Aber alle diese Opfer, welche der Verteidiger bringt, verursachen ihm meist nur einen Ausfall an Kräften, der bloß mittelbar, also später, und nicht unmittelbar auf seine Streitkräfte einwirkt, und oft so mittelbar, daß die Wirkung wenig fühlbar wird. Der Verteidiger sucht sich also auf Kosten der Zukunft im gegenwärtigen Augenblick zu verstärken, d. h. er borgt, wie jeder tun muß, der für seine Verhältnisse zu arm ist.
Wenn wir nun den Erfolg dieser verschiedenen Widerstandsformen betrachten wollen, so müssen wir auf den Zweck des Angriffs sehen. Dieser ist: in den Besitz unseres Kriegstheaters oder wenigstens eines bedeutenden Teils desselben zu gelangen, denn unter dem Begriff des Ganzen muß wenigstens die größere Masse desselben verstanden werden, da der Besitz eines Landstrichs von wenigen Meilen in der Strategie in der Regel keine selbständige Wichtigkeit hat. So lange also der Angreifende in diesem, Besitz noch nicht ist, d. h. so lange er, weil er sich vor unserer Macht fürchtet, entweder noch gar nicht zum Angriff des Kriegstheaters vorgeschritten ist, oder uns in unserer Stellung noch nicht aufgesucht hat, oder der Schlacht, welche wir ihm liefern wollten, ausgewichen ist, so lange ist der Zweck der Verteidigung erfüllt, und die Wirkungen der Verteidigungsmaßregeln sind also erfolgreich gewesen. Aber freilich ist dieser Erfolg ein bloß negativer, welcher zu einem eigentlichen Rückstoß zwar nicht unmittelbar die Kräfte geben kann. Er kann sie aber mittelbar geben, d. h. er ist auf dem Wege dazu, denn die Zeit, welche verstreicht, verliert der Angreifende, und jeder Zeitverlust ist ein Nachteil und muß auf irgend eine Art den, welcher ihn erleidet, schwächen.
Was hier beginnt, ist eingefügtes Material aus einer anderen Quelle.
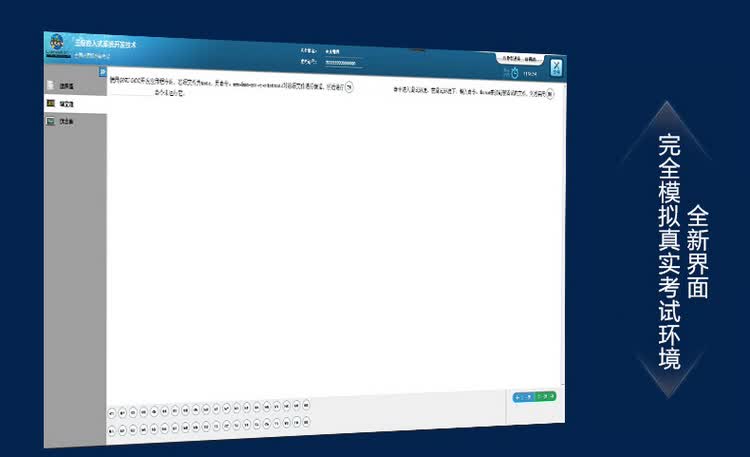Open the white rounded tab above the timer
The image size is (750, 457).
coord(519,59)
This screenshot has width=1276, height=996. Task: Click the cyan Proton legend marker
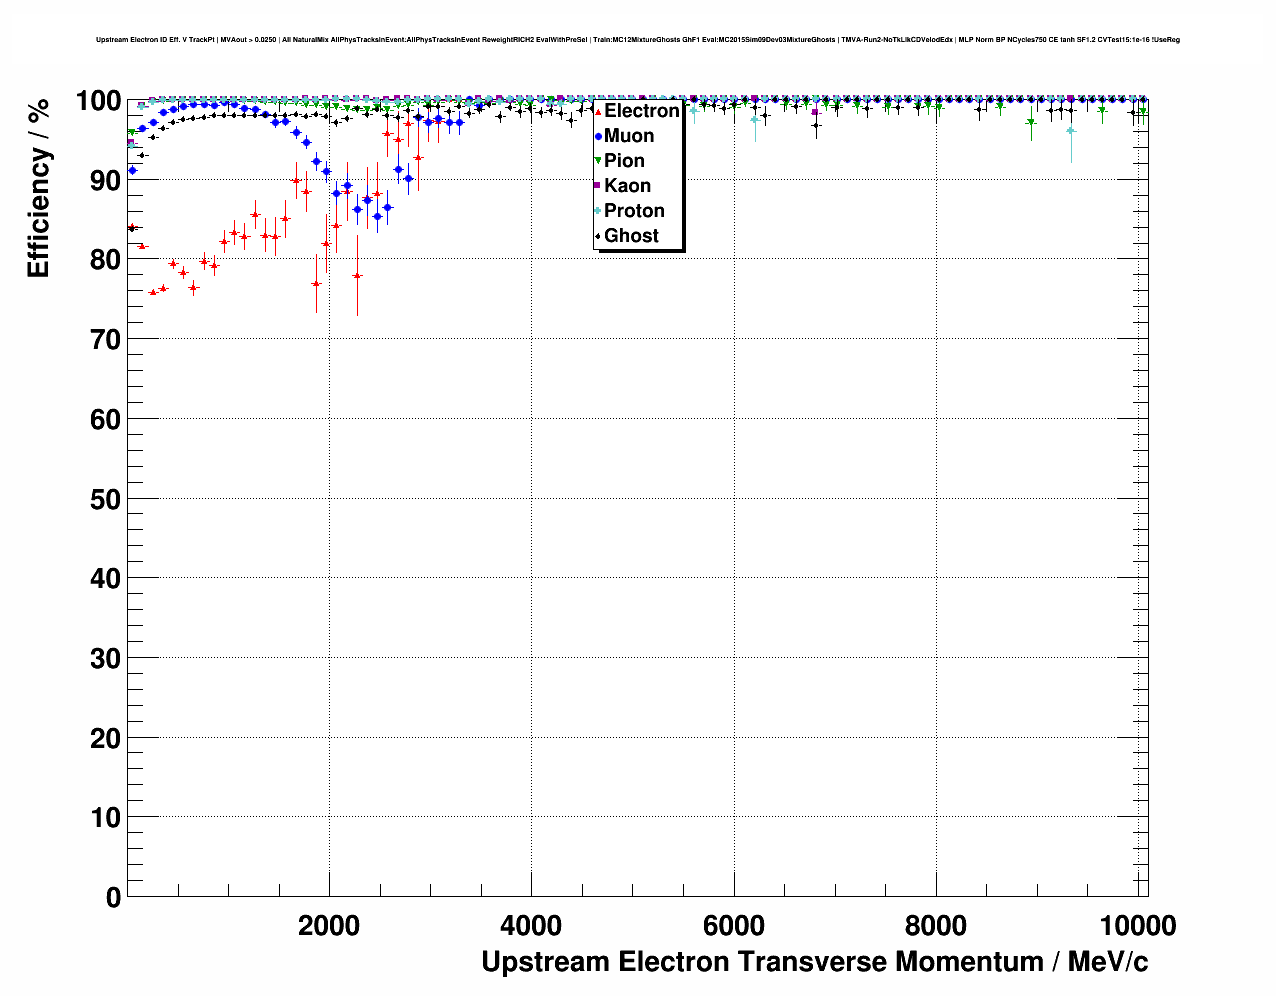(598, 211)
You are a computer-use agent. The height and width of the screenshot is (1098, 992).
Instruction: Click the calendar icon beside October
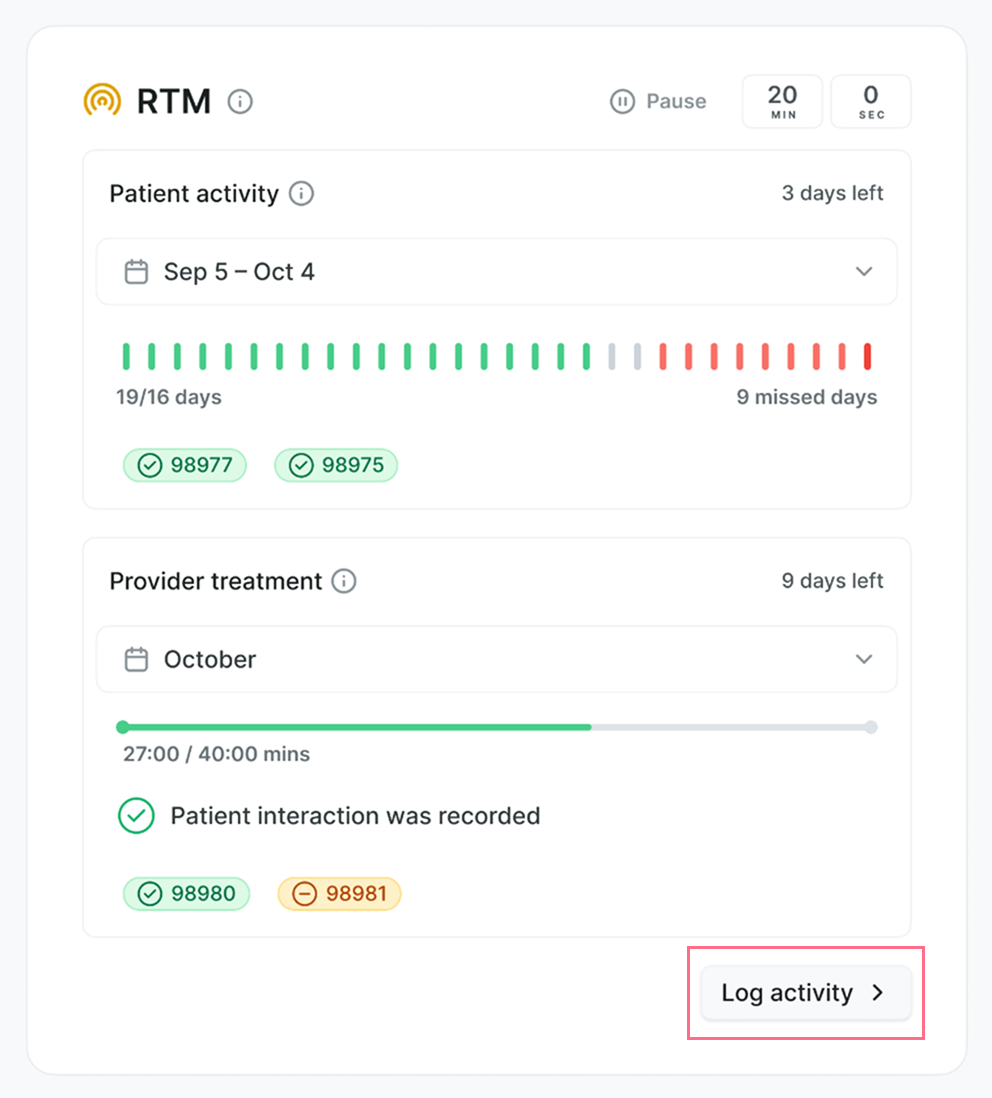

Es wird also bei den ersten drei Stufen der Verteidigung, d. h. wenn sie an der Grenze geschieht, schon die Nichtentscheidung ein Erfolg der Verteidigung sein.
So ist es aber nicht bei der vierten.
Belagert der Feind unsere Festungen, so müssen wir sie zur rechten Zeit entsetzen, also ist es an uns, die Entscheidung durch positives Handeln herbeizuführen.
Eben dies ist der Fall, wenn der Feind uns in das Innere des Landes gefolgt ist, ohne einen unserer Plätze zu belagern. Zwar haben wir in diesem Fall mehr Zeit, wir können den Augenblick der höchsten Schwächung des Feindes abwarten, aber immer bleibt doch die Voraussetzung, daß wir endlich zum Handeln übergehen müssen. Der Feind ist zwar nun im Besitz vielleicht des ganzen Landstrichs, welcher den Gegenstand seines Angriffs ausmachte; allein er ist ihm nur geliehen; die Spannung dauert fort, und die Entscheidung steht noch bevor. So lange der Verteidiger sich täglich verstärkt und der Angreifende sich täglich schwächt, ist die Nichtentscheidung in dem Interesse des ersteren; sowie aber der Kulminationspunkt eintritt, der notwendig eintreten muß, wäre es auch nur durch die endliche Einwirkung der allgemeinen Verluste, welchen der Angreifende sich ausgesetzt hat, so ist das Handeln und Entscheiden an dem Verteidiger, und der Vorteil des Abwartens ist als völlig erschöpft zu betrachten.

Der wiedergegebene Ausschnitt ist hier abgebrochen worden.